The popularity of Telegram has not stopped growing in recent years. This year, the app surpassed 500 million monthly active users, where in the month of January alone it was downloaded 63 million times. Therefore, it is not surprising that there are hacking attempts taking advantage of the app.
Specifically, the use that hackers have discovered of Telegram is as a control system for their malware . The first time this type of use was discovered was in 2017, where the cybercriminals behind the Masad malware, which stole personal data, used Telegram to monitor malware activity on infected computers.
Antiviruses do not detect malicious activity on Telegram
Telegram, being a legitimate application, is not detected by antivirus . Hackers can operate anonymously by simply registering a mobile phone. With the app, all types of files can be sent quickly, or new malware can be downloaded onto infected devices. This malware is widespread in the hacking community, and its code has since been used by dozens of new types of malware.
The most recent, ToxicEye , has caught the attention of Check Point Research researchers, who have detected 130 attacks by this remote access Trojan. It is spread through phishing emails, containing .exe files. If the attachment is opened, the malware runs to steal data, delete or transfer files, shut down processes on the computer, capture webcam image and microphone sound, and encrypt files to carry out ransomware attacks.
To carry out the process, the attacker creates a Telegram account and a bot , which he uses to control the computer remotely.

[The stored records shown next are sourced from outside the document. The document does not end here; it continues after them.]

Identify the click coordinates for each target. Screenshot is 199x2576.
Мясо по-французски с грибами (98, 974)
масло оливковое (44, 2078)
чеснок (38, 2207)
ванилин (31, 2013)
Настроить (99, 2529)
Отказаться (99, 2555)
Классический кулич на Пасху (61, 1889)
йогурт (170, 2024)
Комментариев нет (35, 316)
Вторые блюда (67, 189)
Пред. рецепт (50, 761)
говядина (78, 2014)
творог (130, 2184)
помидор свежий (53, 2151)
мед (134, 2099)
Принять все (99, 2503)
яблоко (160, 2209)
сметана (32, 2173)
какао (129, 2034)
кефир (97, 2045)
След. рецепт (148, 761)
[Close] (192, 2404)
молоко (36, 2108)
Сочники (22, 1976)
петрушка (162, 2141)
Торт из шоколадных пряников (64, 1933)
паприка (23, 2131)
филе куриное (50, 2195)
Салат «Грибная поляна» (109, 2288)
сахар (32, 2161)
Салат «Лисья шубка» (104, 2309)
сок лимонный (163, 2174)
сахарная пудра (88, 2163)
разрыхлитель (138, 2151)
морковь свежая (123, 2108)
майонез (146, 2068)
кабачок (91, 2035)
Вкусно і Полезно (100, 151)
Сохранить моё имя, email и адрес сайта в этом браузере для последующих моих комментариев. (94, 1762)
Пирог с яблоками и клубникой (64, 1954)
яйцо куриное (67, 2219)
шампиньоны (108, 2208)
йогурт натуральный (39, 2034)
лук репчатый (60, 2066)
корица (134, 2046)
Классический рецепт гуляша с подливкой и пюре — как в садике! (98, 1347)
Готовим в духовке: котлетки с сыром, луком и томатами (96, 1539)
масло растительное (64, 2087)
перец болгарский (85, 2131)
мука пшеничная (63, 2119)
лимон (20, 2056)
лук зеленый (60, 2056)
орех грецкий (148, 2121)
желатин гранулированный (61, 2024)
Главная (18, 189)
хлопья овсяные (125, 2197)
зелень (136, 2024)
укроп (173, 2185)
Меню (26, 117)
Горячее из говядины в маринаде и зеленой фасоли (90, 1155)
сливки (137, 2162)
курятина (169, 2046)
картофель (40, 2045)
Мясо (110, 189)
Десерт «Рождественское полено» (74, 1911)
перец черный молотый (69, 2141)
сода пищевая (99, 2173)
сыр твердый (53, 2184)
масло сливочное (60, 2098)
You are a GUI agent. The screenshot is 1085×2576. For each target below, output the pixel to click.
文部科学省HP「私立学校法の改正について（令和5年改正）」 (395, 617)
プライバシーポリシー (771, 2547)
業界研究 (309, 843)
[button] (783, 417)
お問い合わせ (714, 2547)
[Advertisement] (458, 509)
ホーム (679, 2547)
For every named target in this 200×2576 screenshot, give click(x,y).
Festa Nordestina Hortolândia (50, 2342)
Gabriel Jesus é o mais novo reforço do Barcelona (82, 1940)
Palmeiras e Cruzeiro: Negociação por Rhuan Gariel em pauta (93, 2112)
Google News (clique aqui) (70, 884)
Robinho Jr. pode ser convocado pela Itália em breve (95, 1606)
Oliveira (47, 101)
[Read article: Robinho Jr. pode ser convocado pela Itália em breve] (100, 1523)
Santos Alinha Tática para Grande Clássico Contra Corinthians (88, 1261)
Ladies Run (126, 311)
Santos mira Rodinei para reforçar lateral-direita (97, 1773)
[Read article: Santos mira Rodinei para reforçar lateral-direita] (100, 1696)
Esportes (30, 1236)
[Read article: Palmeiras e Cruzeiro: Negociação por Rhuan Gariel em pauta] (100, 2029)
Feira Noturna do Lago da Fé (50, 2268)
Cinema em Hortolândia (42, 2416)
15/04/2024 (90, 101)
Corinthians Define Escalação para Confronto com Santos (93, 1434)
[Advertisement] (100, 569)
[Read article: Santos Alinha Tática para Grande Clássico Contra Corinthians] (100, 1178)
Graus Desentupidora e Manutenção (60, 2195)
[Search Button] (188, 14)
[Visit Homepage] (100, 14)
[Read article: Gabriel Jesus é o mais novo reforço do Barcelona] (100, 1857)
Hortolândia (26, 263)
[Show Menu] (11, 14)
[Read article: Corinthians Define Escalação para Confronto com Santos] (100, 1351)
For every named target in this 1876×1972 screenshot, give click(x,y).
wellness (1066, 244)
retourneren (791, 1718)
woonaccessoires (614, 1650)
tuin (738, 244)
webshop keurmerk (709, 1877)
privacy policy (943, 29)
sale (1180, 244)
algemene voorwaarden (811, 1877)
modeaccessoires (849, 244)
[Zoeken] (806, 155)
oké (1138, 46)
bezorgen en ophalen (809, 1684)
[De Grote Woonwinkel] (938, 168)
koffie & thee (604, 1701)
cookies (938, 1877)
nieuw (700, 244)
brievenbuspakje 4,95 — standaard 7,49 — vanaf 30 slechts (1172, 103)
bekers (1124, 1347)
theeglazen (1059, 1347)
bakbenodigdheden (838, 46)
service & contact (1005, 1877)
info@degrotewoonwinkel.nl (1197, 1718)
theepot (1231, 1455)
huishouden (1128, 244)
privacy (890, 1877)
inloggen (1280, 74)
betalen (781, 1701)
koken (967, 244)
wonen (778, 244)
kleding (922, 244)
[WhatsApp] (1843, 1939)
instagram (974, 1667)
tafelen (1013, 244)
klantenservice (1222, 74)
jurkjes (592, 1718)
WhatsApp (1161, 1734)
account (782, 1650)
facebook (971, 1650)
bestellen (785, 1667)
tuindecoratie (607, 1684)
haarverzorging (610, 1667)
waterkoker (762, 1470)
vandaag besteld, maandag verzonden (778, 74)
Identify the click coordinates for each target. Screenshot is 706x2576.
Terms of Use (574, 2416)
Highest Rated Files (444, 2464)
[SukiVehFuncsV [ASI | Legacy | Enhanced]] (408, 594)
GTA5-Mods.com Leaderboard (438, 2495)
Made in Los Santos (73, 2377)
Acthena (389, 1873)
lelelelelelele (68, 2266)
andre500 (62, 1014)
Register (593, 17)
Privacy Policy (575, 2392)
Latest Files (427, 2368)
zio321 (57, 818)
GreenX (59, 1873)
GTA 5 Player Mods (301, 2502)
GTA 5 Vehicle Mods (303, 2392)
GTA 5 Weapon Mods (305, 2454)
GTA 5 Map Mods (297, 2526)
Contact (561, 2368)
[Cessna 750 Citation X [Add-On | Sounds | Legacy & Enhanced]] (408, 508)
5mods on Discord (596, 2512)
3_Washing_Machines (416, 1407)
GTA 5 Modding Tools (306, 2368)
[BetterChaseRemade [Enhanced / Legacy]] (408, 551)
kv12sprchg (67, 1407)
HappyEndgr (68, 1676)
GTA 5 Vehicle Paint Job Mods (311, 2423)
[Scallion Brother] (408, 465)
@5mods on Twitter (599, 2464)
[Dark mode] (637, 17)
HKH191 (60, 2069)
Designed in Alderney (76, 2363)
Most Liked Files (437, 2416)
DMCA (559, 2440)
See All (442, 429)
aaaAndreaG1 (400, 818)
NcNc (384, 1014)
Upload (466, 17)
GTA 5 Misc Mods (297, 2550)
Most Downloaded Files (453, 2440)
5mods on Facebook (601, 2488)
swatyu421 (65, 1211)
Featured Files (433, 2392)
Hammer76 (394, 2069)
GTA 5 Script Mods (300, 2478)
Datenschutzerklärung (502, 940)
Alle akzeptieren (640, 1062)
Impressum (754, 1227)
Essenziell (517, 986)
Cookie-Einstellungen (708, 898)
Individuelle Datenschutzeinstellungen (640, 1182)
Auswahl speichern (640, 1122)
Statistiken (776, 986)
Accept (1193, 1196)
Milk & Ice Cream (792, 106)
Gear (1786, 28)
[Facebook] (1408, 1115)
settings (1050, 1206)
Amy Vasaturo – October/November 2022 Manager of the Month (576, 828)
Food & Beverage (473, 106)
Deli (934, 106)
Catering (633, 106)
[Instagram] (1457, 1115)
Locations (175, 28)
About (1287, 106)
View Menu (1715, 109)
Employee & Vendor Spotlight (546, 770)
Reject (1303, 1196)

In the following image we can see all the capabilities that the Telegram bot has, even copying the content of the clipboard, capturing images from the webcam , or being able to obtain all the passwords from our computer. They can also spy on Telegram chats.
Be careful with the emails you receive
From CheckPoint they give a series of tips to detect if we are infected. First of all, we have to look at the path of C: /Usuarios/ToxicEye/rat.exe . If we have it, we have to run an antivirus immediately to delete it, and disconnect the computer from the Internet as soon as possible.
To initially avoid an infection, it is advisable to be careful with the emails we receive, where attackers sometimes do not bother to impersonate companies, but instead send emails with a hidden sender. In the case of text, there are always grammatical errors and numerous syntax problems.
In short, we have that Telegram, thanks to its excellent functionalities, has become a very comfortable tool for hackers, since they can obtain data from any infected computer and send it to them without leaving a trace and without being detected by antivirus as it is legitimate content. Thus, if this Trojan manages to bypass the antivirus and installs itself on the computer, we are completely lost.